Task instructions ->
Could you set down exactly the lines in the records below between the line holding "Task: Click Home in the breadcrumb trail" and the line holding "You are a computer-use agent. The", inclusive?

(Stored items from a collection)
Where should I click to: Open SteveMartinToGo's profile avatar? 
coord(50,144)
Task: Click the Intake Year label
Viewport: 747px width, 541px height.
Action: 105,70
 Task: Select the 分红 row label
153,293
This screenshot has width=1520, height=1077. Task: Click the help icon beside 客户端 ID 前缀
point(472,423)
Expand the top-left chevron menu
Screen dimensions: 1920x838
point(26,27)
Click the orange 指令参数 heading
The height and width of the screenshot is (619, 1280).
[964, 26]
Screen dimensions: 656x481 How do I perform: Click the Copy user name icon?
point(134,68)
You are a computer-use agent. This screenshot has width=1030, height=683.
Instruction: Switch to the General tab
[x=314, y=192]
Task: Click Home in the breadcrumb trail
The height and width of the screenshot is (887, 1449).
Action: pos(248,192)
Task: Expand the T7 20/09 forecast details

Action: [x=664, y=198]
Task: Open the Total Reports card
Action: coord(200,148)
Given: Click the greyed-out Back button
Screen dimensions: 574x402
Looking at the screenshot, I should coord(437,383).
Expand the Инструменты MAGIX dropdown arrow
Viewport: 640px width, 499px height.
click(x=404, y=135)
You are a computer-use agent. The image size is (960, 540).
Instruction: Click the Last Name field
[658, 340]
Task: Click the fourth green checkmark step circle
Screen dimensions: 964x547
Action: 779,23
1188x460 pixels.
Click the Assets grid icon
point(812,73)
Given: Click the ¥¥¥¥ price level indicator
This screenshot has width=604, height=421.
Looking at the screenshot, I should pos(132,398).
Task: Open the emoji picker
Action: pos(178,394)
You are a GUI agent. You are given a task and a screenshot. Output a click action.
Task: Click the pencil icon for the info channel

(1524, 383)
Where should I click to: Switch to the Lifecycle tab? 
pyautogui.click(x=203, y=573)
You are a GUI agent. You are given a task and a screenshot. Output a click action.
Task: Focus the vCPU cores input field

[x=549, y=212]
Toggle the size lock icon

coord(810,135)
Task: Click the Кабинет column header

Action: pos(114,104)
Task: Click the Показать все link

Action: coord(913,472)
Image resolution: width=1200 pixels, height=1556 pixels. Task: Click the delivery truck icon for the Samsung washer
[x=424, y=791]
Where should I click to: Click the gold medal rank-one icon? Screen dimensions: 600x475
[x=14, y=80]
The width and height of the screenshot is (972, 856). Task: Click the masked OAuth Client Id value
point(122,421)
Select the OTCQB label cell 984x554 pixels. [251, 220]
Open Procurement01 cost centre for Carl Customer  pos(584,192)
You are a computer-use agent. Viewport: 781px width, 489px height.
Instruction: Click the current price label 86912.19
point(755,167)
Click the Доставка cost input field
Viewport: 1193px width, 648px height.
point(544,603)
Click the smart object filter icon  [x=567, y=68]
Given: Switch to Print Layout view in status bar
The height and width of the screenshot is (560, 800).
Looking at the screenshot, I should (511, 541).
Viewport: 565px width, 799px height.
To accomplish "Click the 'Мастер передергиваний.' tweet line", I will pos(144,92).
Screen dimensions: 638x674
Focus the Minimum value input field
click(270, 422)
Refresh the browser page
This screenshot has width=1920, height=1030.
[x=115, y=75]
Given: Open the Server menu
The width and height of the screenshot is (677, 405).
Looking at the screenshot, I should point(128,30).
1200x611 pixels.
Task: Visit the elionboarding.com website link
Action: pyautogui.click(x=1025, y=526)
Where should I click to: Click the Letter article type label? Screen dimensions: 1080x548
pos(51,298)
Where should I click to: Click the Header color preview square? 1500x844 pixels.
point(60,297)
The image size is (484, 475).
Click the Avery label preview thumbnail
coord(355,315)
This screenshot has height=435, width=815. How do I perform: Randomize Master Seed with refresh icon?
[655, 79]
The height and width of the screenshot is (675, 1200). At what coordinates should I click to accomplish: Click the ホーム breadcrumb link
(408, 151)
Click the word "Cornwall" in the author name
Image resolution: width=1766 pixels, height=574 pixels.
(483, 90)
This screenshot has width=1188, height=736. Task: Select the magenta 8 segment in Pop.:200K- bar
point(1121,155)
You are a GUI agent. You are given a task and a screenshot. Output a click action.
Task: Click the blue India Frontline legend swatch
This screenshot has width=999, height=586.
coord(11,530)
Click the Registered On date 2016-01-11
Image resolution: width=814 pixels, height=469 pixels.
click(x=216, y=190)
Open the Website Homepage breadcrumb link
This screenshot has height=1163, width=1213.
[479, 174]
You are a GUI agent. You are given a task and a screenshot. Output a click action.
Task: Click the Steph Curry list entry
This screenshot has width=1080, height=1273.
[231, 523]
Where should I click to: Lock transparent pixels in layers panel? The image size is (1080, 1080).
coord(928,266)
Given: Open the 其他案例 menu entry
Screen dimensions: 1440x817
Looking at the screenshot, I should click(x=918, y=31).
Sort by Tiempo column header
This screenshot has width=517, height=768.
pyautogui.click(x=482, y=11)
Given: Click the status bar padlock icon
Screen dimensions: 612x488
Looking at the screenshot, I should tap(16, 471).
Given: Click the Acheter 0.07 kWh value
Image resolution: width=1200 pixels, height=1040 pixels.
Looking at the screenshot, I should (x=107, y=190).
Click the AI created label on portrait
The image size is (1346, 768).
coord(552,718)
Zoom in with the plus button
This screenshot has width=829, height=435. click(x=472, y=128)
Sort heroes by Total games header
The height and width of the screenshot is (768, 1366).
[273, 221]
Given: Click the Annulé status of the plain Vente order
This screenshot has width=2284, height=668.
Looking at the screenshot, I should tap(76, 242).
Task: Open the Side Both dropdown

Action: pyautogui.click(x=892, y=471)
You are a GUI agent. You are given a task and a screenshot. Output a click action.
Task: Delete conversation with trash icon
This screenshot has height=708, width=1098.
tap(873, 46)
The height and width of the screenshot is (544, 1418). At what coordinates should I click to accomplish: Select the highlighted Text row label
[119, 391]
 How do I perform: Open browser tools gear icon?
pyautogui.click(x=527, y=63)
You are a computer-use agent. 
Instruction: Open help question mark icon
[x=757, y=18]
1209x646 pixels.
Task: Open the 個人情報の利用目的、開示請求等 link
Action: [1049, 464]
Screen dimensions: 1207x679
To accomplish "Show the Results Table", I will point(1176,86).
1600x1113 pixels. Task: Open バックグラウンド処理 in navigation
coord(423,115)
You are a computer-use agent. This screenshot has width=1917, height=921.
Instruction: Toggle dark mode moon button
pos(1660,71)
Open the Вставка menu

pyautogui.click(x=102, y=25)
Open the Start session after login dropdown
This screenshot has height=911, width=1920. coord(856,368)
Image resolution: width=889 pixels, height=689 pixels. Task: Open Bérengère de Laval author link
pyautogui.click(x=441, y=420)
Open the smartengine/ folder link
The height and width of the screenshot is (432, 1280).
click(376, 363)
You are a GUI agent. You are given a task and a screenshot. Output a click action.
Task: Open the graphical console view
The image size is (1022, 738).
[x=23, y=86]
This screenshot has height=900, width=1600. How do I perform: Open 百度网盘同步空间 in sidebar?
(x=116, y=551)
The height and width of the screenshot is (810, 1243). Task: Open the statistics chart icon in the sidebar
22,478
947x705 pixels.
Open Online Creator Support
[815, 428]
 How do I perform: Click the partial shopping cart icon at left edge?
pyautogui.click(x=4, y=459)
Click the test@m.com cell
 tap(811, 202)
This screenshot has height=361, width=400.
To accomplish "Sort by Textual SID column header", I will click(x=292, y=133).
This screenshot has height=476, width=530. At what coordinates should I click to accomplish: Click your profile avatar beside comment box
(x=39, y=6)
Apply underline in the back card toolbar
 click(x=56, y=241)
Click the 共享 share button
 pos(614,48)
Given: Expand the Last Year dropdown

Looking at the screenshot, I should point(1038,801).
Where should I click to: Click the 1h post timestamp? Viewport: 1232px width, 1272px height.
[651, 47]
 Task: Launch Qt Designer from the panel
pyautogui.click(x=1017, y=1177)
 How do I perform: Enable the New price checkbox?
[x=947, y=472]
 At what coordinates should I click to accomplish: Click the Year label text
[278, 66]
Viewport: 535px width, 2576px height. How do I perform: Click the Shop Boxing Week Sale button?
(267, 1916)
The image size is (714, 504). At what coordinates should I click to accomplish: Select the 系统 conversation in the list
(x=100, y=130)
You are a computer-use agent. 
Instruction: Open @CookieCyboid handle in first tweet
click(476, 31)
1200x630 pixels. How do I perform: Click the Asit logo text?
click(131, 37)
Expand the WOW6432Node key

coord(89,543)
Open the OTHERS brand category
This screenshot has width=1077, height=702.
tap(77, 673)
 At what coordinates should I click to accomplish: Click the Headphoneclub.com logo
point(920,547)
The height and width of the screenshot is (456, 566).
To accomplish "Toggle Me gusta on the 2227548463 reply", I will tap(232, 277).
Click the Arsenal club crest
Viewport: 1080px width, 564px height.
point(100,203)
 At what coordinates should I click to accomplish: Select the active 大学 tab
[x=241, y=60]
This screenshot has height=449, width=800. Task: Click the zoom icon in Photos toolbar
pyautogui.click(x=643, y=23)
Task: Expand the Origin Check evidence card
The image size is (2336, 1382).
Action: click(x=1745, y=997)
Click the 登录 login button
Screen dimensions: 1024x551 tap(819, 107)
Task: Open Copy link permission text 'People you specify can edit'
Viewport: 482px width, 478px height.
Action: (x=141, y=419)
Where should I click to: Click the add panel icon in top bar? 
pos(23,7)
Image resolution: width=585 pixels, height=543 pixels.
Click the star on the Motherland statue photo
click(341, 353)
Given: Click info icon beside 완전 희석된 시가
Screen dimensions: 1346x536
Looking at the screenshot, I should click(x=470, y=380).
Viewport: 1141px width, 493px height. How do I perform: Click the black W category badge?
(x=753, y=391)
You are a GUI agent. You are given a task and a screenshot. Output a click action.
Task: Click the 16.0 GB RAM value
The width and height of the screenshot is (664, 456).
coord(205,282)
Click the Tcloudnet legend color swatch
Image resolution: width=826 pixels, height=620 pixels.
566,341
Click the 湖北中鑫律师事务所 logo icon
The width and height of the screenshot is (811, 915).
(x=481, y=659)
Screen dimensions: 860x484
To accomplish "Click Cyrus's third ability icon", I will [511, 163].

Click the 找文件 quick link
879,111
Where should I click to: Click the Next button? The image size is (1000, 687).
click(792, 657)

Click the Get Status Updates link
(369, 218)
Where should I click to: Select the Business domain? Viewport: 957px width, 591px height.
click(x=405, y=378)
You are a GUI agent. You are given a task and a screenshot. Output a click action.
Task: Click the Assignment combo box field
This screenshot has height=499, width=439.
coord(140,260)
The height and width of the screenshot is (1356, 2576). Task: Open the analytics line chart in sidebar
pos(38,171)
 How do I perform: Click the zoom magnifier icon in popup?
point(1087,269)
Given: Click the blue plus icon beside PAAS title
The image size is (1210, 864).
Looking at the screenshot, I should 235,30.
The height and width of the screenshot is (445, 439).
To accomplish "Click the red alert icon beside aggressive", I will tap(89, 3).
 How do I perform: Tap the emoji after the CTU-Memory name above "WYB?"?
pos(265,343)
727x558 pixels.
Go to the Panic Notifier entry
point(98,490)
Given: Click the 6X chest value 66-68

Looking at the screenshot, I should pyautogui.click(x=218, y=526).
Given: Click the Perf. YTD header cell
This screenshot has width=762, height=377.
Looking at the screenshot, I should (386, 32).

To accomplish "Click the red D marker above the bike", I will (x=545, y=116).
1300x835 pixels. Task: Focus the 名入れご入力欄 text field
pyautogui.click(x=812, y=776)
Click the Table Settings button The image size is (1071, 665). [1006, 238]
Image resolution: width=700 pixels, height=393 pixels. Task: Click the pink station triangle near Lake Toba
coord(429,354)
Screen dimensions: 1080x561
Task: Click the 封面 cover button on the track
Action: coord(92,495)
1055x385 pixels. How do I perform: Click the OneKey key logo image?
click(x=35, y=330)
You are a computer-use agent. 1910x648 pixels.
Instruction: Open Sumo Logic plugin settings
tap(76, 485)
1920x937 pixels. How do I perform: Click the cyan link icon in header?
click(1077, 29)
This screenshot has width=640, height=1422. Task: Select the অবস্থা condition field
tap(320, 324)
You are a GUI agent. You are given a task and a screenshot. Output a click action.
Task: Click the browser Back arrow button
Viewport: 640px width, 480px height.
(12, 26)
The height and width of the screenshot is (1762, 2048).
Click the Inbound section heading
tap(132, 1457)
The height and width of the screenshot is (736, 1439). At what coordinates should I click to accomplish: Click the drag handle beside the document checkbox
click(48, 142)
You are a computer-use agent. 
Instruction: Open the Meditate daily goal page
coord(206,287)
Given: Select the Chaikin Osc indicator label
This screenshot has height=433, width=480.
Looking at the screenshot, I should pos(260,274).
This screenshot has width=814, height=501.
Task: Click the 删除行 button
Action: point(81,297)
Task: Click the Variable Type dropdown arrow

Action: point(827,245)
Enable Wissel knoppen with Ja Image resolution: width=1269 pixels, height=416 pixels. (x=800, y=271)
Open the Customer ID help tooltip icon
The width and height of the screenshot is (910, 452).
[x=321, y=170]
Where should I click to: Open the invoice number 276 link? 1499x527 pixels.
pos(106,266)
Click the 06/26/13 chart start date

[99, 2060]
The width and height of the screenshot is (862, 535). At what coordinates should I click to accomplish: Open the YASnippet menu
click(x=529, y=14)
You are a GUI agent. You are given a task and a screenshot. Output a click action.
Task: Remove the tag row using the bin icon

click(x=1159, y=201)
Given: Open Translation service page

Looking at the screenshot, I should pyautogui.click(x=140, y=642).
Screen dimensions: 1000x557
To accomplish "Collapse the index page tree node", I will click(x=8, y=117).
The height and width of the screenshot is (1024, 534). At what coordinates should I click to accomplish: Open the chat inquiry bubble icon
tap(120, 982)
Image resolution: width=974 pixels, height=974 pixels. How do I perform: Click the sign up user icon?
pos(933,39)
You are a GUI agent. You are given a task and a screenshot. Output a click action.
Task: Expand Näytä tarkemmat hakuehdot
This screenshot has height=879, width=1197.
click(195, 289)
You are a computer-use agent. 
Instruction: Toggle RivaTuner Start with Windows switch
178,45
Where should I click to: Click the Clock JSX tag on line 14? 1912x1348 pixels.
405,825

Reply to the task ->
Task: Click Home in the breadcrumb trail
The height and width of the screenshot is (887, 1449).
Action: pos(248,192)
Task: Expand the T7 20/09 forecast details

Action: [x=664, y=198]
Task: Open the Total Reports card
Action: coord(200,148)
Given: Click the greyed-out Back button
Screen dimensions: 574x402
Looking at the screenshot, I should coord(437,383).
Expand the Инструменты MAGIX dropdown arrow
Viewport: 640px width, 499px height.
click(x=404, y=135)
You are a computer-use agent. The image size is (960, 540).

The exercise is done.